NYPD Commissioner James O'Neill speaks during a news conference on...

NYPD Commissioner James O'Neill speaks during a news conference on the Chelsea explosion at One Police Plaza in Manhattan on Sept 19, 2016. Credit: Anthony Lanzilote

A combination of high-tech police work, social media and a chance encounter on a New Jersey street led to the arrest Monday of Chelsea bombing suspect Ahmad Khan Rahami after a shootout with police, law enforcement officials said.

The breakneck speed with which Rahami, 28, was finally captured — just 50 hours after the blast in Manhattan’s Chelsea neighborhood Saturday night as well as one he is believed to have set earlier that day in Seaside Park, New Jersey — capped a feverish two-day investigation by the federal Joint Terrorism Task Force which employed numerous levels of technology, as well as cops pounding the pavement.

“A lot of technology was involved in this but [also] a lot of good old-fashioned police work between the FBI, NYPD and members of the Joint Terrorism Task Force,” new NYPD Commissioner James O’Neill said at a news conference Monday in Manhattan.

Assistant director in charge William F. Sweeney Jr., who heads the FBI office in Manhattan, said several hundred law enforcement officials were involved in the case.

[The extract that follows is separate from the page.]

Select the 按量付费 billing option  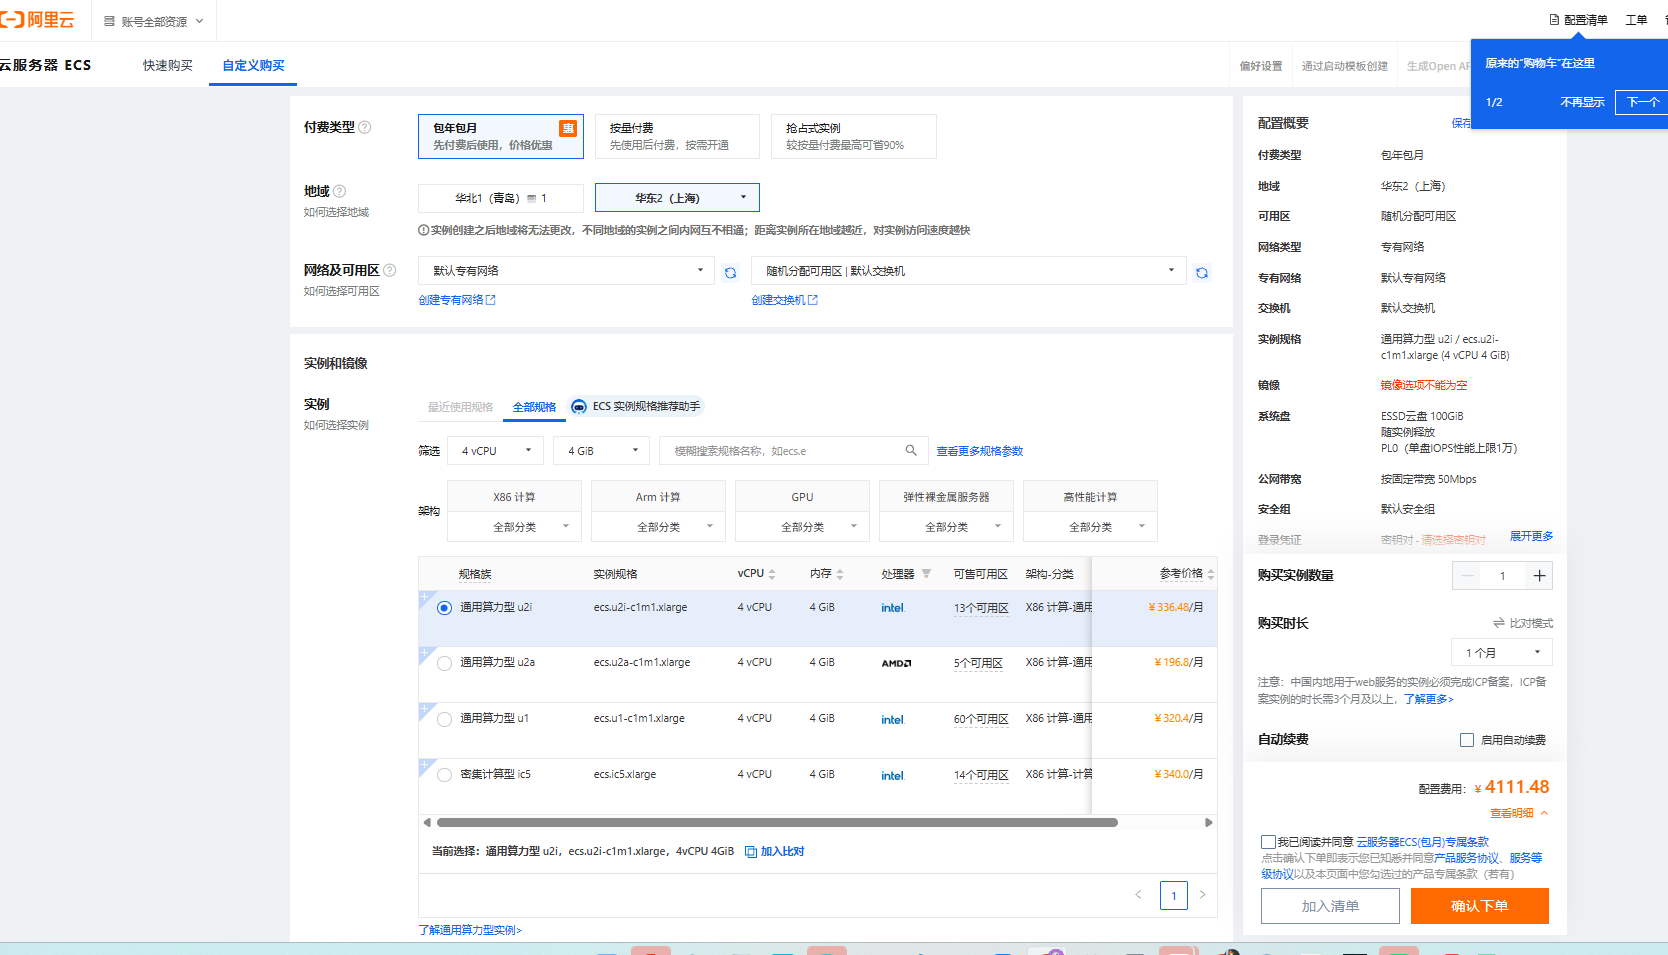pos(677,136)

“Based on our evidence collection and other analysis,” he said, the JTTF quickly focused on Rahami, as well as a car carrying five people Sunday night that was stopped as it traveled into Brooklyn from New Jersey and Staten Island. The people in the car were questioned for several hours in Manhattan and finally released without being arrested, Sweeney said. He wouldn’t elaborate on their statements, but Rep. Peter King (R-Seaford) said the five people were Rahami’s family. “They were family members who left the house last night,” King said. “They gave very significant information to the FBI.”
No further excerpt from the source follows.